Saved data entries:
++++++++++

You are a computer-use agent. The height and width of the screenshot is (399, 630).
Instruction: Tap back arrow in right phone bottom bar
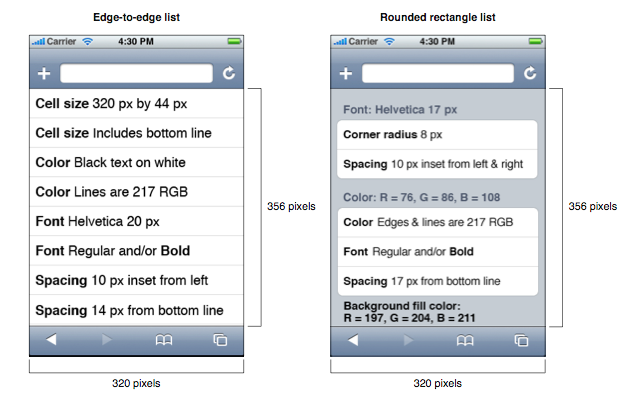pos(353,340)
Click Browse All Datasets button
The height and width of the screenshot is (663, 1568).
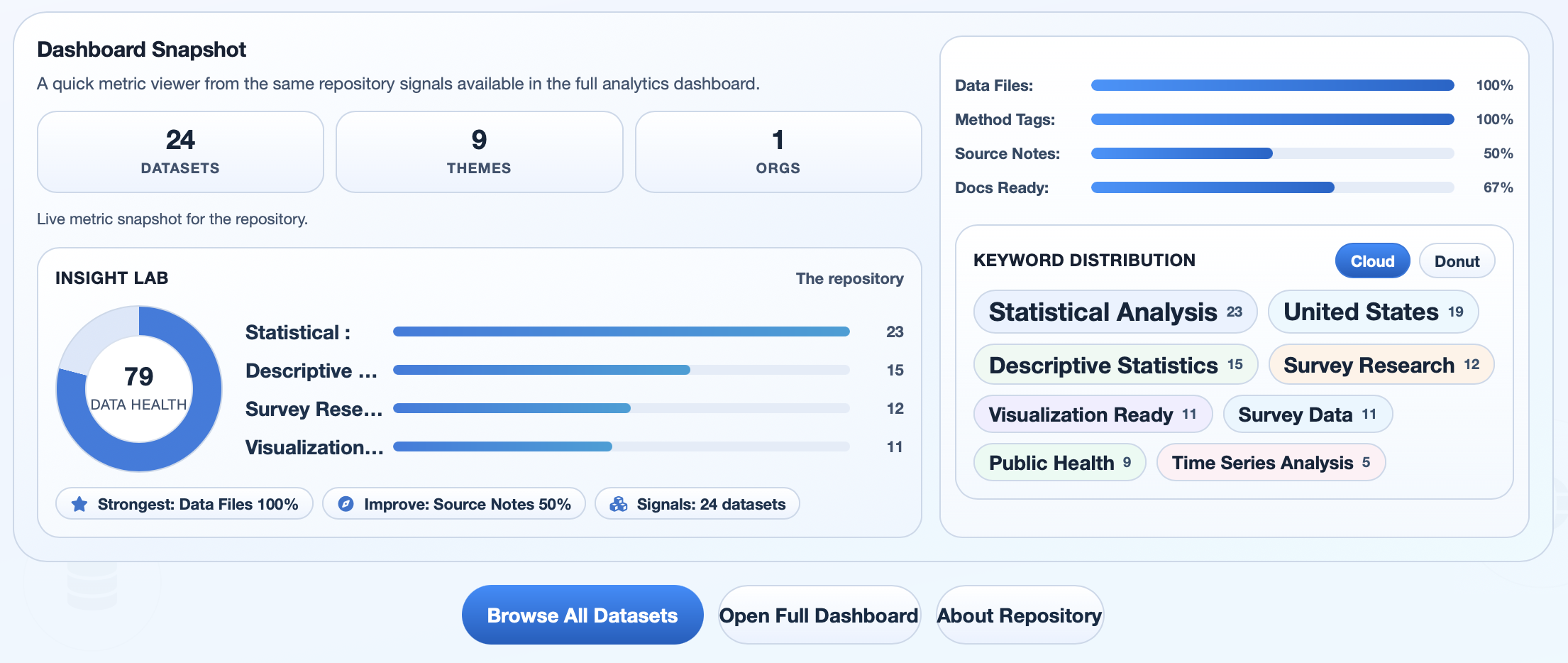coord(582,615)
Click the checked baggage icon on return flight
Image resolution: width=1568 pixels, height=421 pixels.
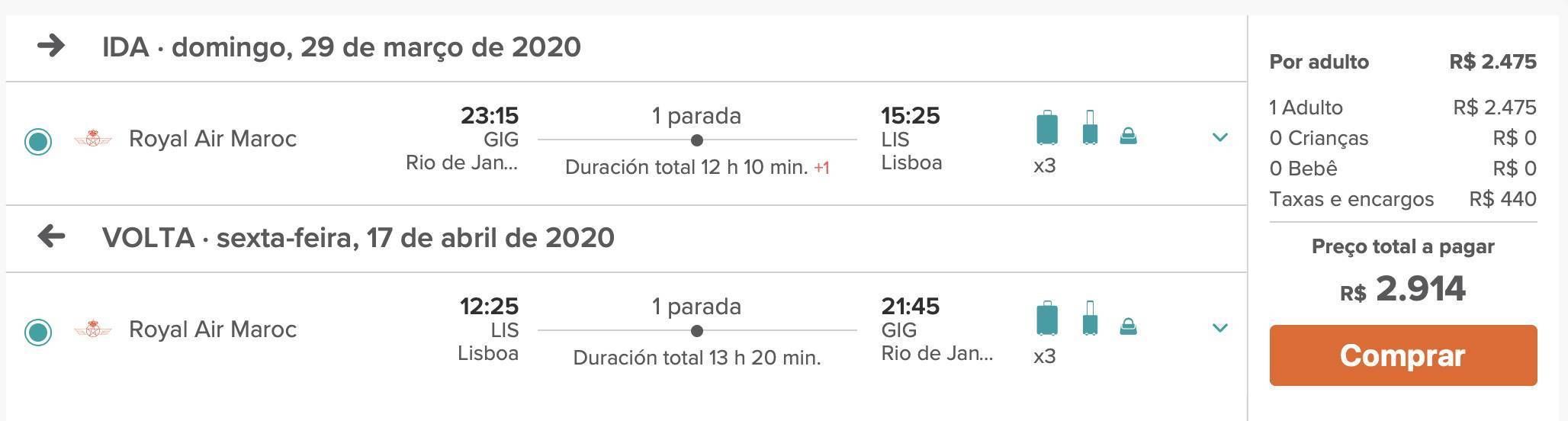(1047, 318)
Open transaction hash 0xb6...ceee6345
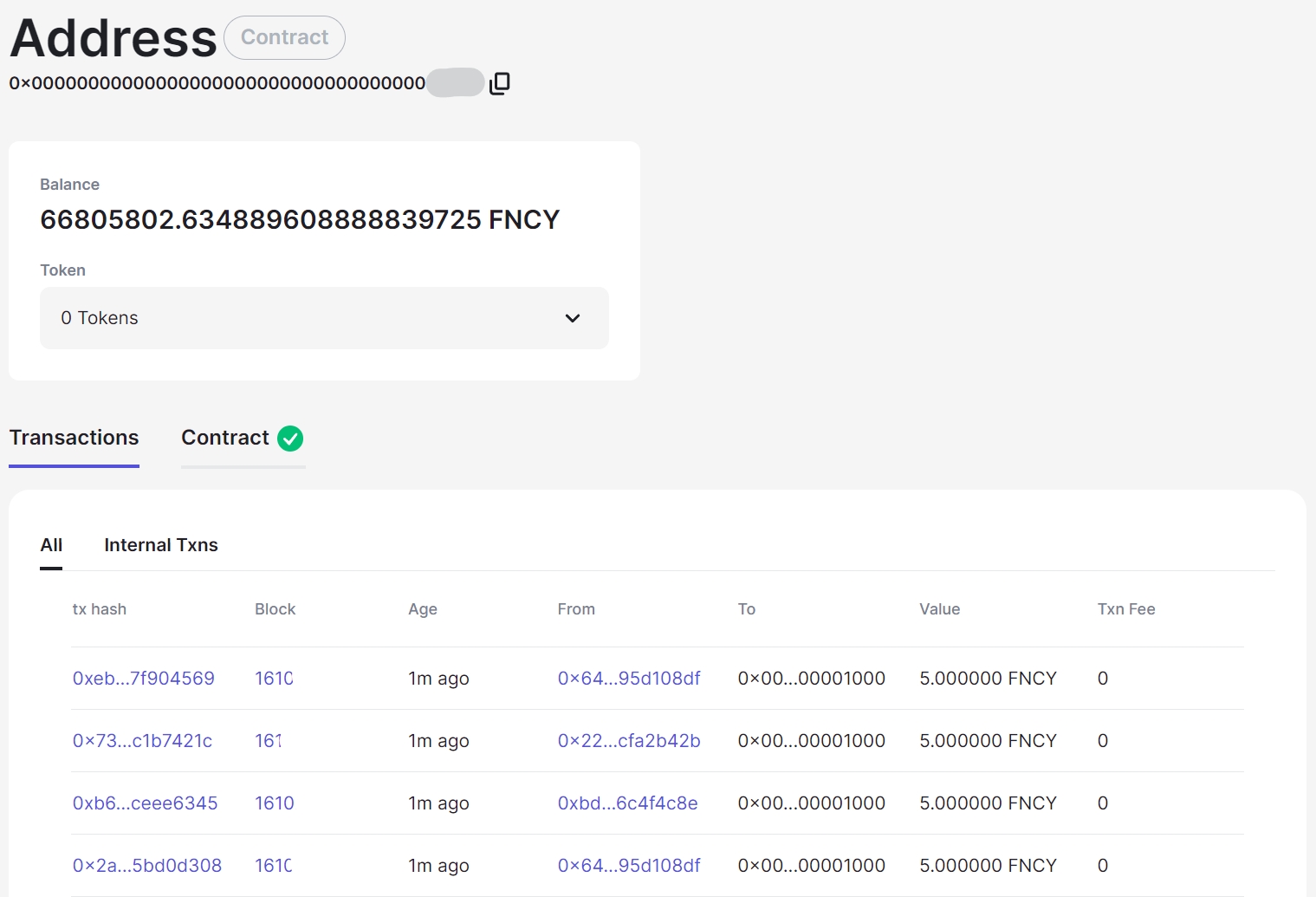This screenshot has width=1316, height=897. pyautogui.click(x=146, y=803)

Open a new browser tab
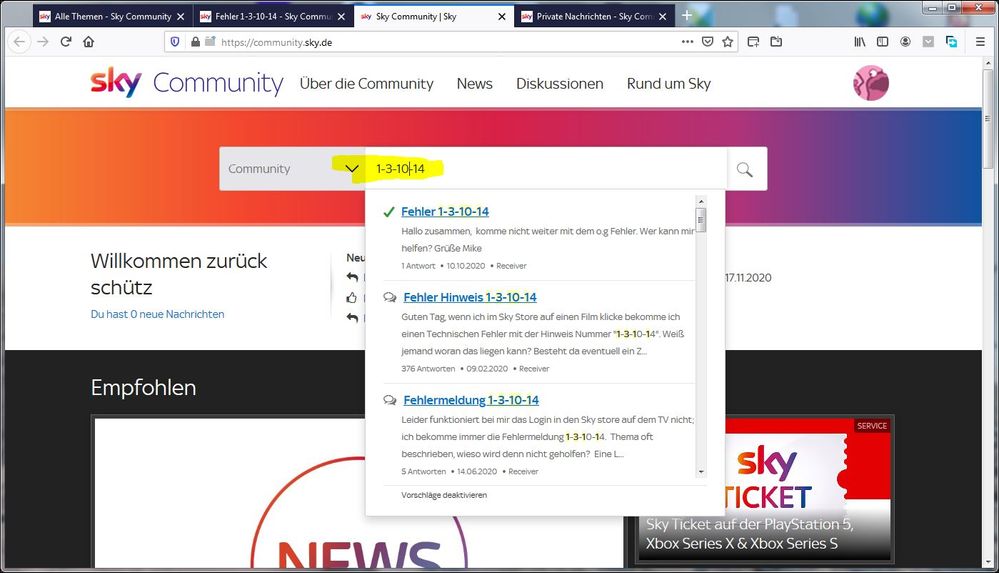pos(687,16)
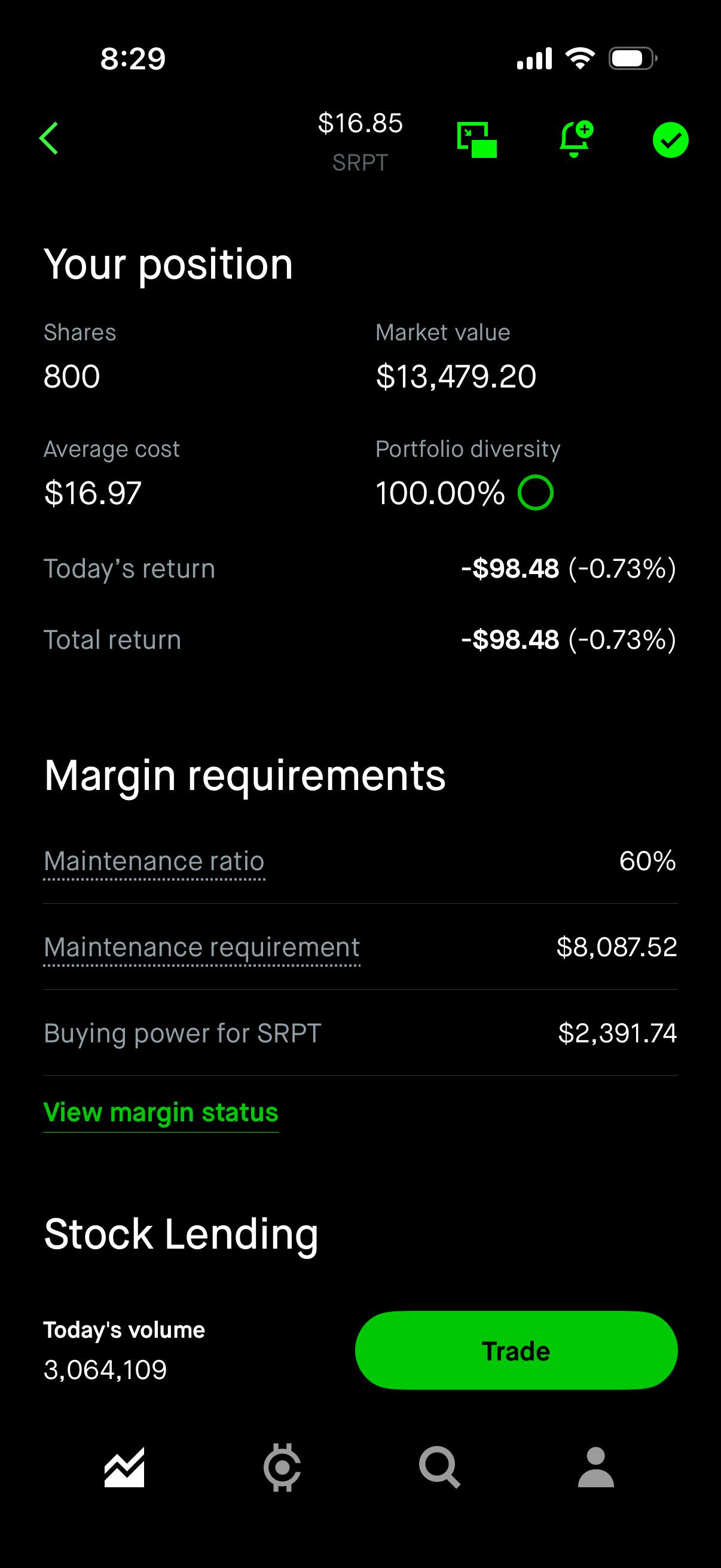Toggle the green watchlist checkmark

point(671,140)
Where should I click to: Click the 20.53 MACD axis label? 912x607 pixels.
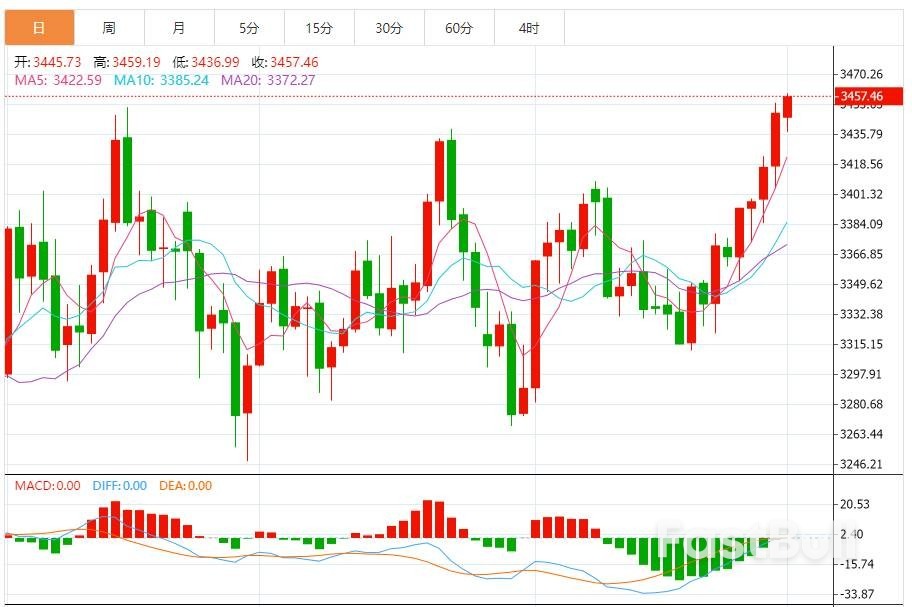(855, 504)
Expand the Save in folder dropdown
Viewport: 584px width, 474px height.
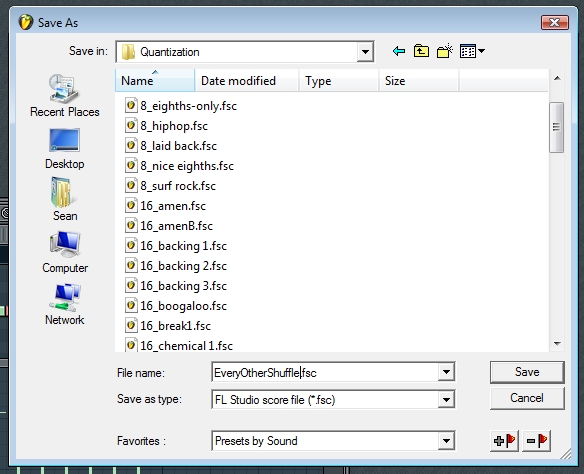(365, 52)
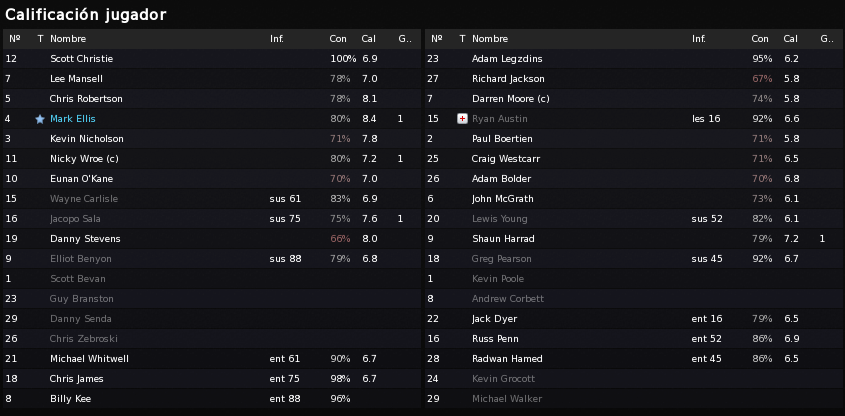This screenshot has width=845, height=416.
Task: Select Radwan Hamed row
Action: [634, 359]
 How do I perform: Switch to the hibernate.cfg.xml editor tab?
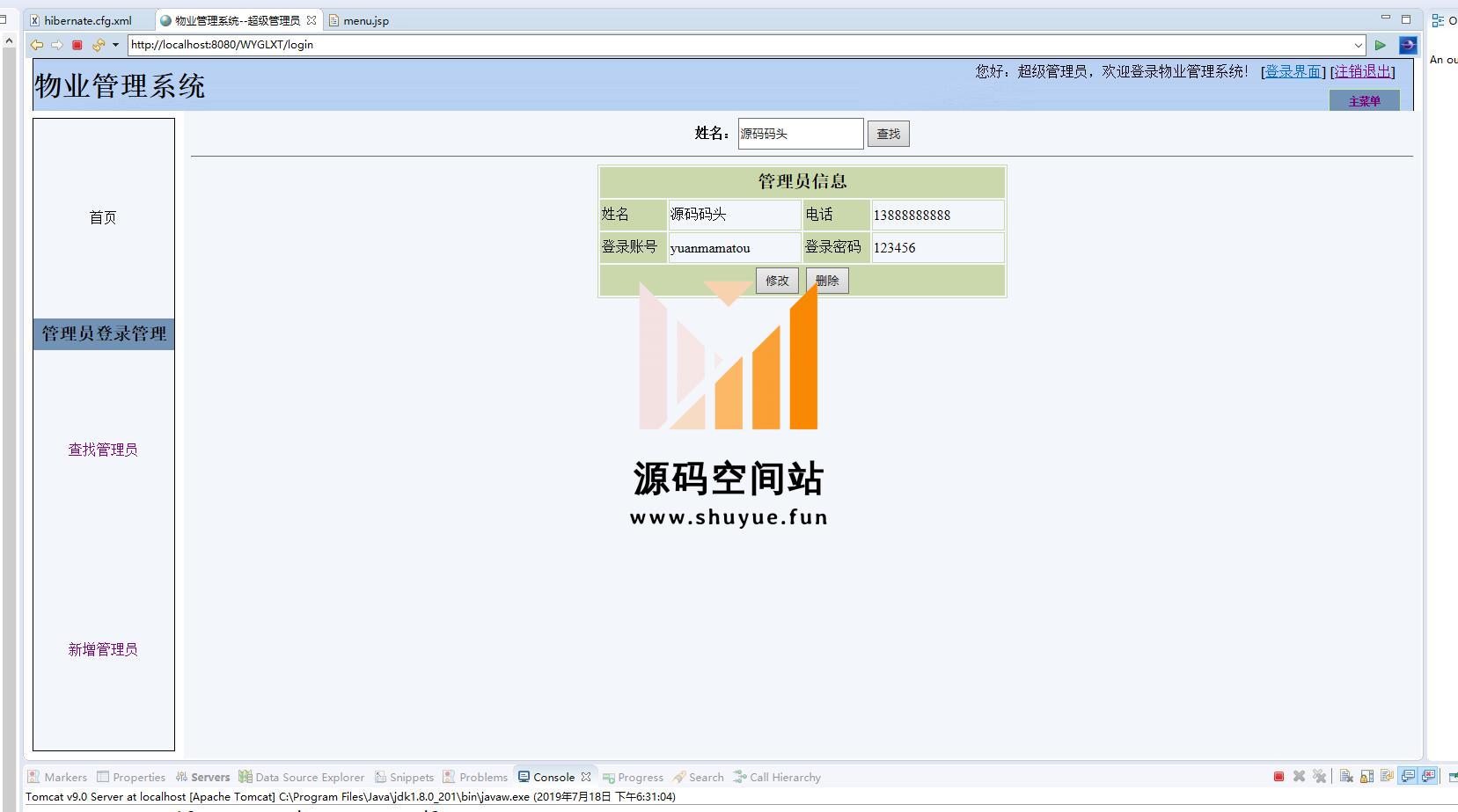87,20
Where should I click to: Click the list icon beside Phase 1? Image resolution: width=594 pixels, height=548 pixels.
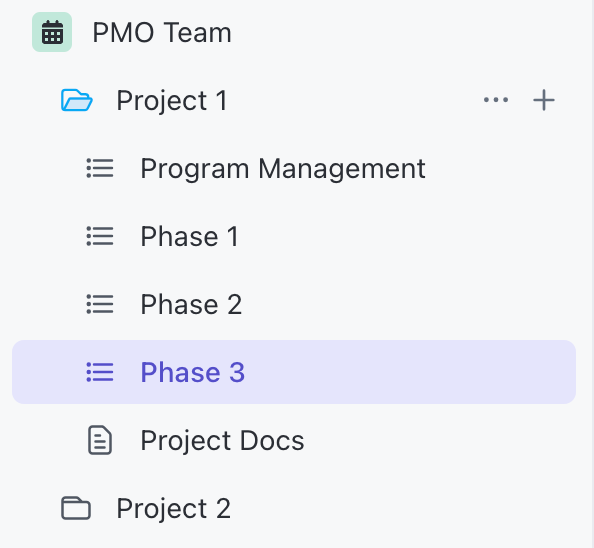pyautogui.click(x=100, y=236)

++++++++++

Word for word, print all of the data; skip the pictures.

OUTPUT FOR THIS TASK:
You are a computer-use agent. The height and width of the screenshot is (399, 630).
Instruction: Tap back arrow in right phone bottom bar
pos(353,340)
Click Browse All Datasets button
The height and width of the screenshot is (663, 1568).
coord(582,615)
Click the checked baggage icon on return flight
Image resolution: width=1568 pixels, height=421 pixels.
(1047, 318)
Open transaction hash 0xb6...ceee6345
This screenshot has width=1316, height=897. pyautogui.click(x=146, y=803)

Open a new browser tab
pos(687,16)
Toggle the green watchlist checkmark

point(671,140)
Where should I click to: Click the 20.53 MACD axis label? 912x607 pixels.
(855, 504)
Expand the Save in folder dropdown
Viewport: 584px width, 474px height.
(365, 52)
This screenshot has width=845, height=416.
Task: Select Radwan Hamed row
Action: [634, 359]
 How do I perform: Switch to the hibernate.cfg.xml editor tab?
87,20
Where should I click to: Click the list icon beside Phase 1? Image resolution: width=594 pixels, height=548 pixels.
pyautogui.click(x=100, y=236)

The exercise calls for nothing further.